==== The input

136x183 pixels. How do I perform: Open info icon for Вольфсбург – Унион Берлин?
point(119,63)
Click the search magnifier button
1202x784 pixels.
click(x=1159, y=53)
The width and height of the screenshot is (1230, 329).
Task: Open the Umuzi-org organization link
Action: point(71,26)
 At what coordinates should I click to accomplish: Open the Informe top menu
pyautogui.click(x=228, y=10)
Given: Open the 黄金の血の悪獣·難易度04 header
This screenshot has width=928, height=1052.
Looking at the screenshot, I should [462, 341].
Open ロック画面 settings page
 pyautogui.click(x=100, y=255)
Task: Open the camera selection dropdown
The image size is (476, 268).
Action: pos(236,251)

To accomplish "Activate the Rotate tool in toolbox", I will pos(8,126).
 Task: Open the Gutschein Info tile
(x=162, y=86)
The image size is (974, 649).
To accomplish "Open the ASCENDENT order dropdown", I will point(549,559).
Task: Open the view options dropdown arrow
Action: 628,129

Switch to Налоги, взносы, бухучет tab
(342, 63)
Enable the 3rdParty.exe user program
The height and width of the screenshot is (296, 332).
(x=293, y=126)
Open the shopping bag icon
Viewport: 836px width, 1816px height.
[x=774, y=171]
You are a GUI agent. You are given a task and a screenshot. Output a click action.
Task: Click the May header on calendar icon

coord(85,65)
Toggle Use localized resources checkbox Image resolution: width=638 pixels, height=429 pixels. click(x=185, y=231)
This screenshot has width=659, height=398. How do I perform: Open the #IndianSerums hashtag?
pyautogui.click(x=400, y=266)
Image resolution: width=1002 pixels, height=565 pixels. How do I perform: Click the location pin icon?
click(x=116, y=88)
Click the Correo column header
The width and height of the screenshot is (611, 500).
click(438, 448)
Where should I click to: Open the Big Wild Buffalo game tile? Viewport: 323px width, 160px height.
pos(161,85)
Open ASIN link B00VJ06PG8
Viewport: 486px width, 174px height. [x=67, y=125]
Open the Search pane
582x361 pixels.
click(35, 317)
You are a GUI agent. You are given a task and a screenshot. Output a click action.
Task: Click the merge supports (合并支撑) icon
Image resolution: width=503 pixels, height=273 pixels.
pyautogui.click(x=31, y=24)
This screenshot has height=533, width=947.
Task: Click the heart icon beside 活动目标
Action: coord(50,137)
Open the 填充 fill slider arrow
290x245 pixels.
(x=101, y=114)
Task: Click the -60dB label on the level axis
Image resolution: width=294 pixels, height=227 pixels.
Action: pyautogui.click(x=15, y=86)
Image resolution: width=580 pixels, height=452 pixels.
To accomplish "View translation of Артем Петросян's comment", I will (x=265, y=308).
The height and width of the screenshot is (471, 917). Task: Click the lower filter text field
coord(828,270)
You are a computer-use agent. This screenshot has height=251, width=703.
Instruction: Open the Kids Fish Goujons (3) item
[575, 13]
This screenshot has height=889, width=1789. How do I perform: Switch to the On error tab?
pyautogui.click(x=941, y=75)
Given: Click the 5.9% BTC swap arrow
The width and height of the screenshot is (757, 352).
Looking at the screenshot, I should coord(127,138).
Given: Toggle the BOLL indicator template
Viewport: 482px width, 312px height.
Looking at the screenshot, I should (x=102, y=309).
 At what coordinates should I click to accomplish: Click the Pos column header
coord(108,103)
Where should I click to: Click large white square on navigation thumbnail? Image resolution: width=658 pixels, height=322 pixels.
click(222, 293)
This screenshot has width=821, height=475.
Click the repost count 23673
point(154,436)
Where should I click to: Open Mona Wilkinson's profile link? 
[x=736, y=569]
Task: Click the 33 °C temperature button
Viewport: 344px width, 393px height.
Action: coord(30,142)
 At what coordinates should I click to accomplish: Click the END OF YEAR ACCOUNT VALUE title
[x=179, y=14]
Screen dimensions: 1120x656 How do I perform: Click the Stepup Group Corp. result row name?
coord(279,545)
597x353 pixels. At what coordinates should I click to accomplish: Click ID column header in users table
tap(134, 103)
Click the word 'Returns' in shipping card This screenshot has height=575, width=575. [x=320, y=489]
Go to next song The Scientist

========

> **Problem requirements**: Every line of the records above needs to be given again exactly.

> **Solved exercise**:
136x183 pixels. How do I perform: Open info icon for Вольфсбург – Унион Берлин?
point(119,63)
Click the search magnifier button
1202x784 pixels.
click(x=1159, y=53)
The width and height of the screenshot is (1230, 329).
Task: Open the Umuzi-org organization link
Action: point(71,26)
 At what coordinates should I click to accomplish: Open the Informe top menu
pyautogui.click(x=228, y=10)
Given: Open the 黄金の血の悪獣·難易度04 header
This screenshot has width=928, height=1052.
Looking at the screenshot, I should [462, 341].
Open ロック画面 settings page
 pyautogui.click(x=100, y=255)
Task: Open the camera selection dropdown
The image size is (476, 268).
Action: pos(236,251)

To accomplish "Activate the Rotate tool in toolbox", I will pos(8,126).
 Task: Open the Gutschein Info tile
(x=162, y=86)
The image size is (974, 649).
To accomplish "Open the ASCENDENT order dropdown", I will point(549,559).
Task: Open the view options dropdown arrow
Action: 628,129

Switch to Налоги, взносы, бухучет tab
(342, 63)
Enable the 3rdParty.exe user program
The height and width of the screenshot is (296, 332).
(x=293, y=126)
Open the shopping bag icon
Viewport: 836px width, 1816px height.
[x=774, y=171]
You are a GUI agent. You are given a task and a screenshot. Output a click action.
Task: Click the May header on calendar icon

coord(85,65)
Toggle Use localized resources checkbox Image resolution: width=638 pixels, height=429 pixels. click(x=185, y=231)
This screenshot has width=659, height=398. How do I perform: Open the #IndianSerums hashtag?
pyautogui.click(x=400, y=266)
Image resolution: width=1002 pixels, height=565 pixels. How do I perform: Click the location pin icon?
click(x=116, y=88)
Click the Correo column header
The width and height of the screenshot is (611, 500).
click(438, 448)
Where should I click to: Open the Big Wild Buffalo game tile? Viewport: 323px width, 160px height.
pos(161,85)
Open ASIN link B00VJ06PG8
Viewport: 486px width, 174px height. [x=67, y=125]
Open the Search pane
582x361 pixels.
click(35, 317)
You are a GUI agent. You are given a task and a screenshot. Output a click action.
Task: Click the merge supports (合并支撑) icon
Image resolution: width=503 pixels, height=273 pixels.
pyautogui.click(x=31, y=24)
This screenshot has height=533, width=947.
Task: Click the heart icon beside 活动目标
Action: coord(50,137)
Open the 填充 fill slider arrow
290x245 pixels.
(x=101, y=114)
Task: Click the -60dB label on the level axis
Image resolution: width=294 pixels, height=227 pixels.
Action: pyautogui.click(x=15, y=86)
Image resolution: width=580 pixels, height=452 pixels.
To accomplish "View translation of Артем Петросян's comment", I will (x=265, y=308).
The height and width of the screenshot is (471, 917). Task: Click the lower filter text field
coord(828,270)
You are a computer-use agent. This screenshot has height=251, width=703.
Instruction: Open the Kids Fish Goujons (3) item
[575, 13]
This screenshot has height=889, width=1789. How do I perform: Switch to the On error tab?
pyautogui.click(x=941, y=75)
Given: Click the 5.9% BTC swap arrow
The width and height of the screenshot is (757, 352).
Looking at the screenshot, I should coord(127,138).
Given: Toggle the BOLL indicator template
Viewport: 482px width, 312px height.
Looking at the screenshot, I should (x=102, y=309).
 At what coordinates should I click to accomplish: Click the Pos column header
coord(108,103)
Where should I click to: Click large white square on navigation thumbnail? Image resolution: width=658 pixels, height=322 pixels.
click(222, 293)
This screenshot has width=821, height=475.
Click the repost count 23673
point(154,436)
Where should I click to: Open Mona Wilkinson's profile link? 
[x=736, y=569]
Task: Click the 33 °C temperature button
Viewport: 344px width, 393px height.
Action: coord(30,142)
 At what coordinates should I click to accomplish: Click the END OF YEAR ACCOUNT VALUE title
[x=179, y=14]
Screen dimensions: 1120x656 How do I perform: Click the Stepup Group Corp. result row name?
coord(279,545)
597x353 pixels. At what coordinates should I click to accomplish: Click ID column header in users table
tap(134, 103)
Click the word 'Returns' in shipping card This screenshot has height=575, width=575. [x=320, y=489]
Go to next song The Scientist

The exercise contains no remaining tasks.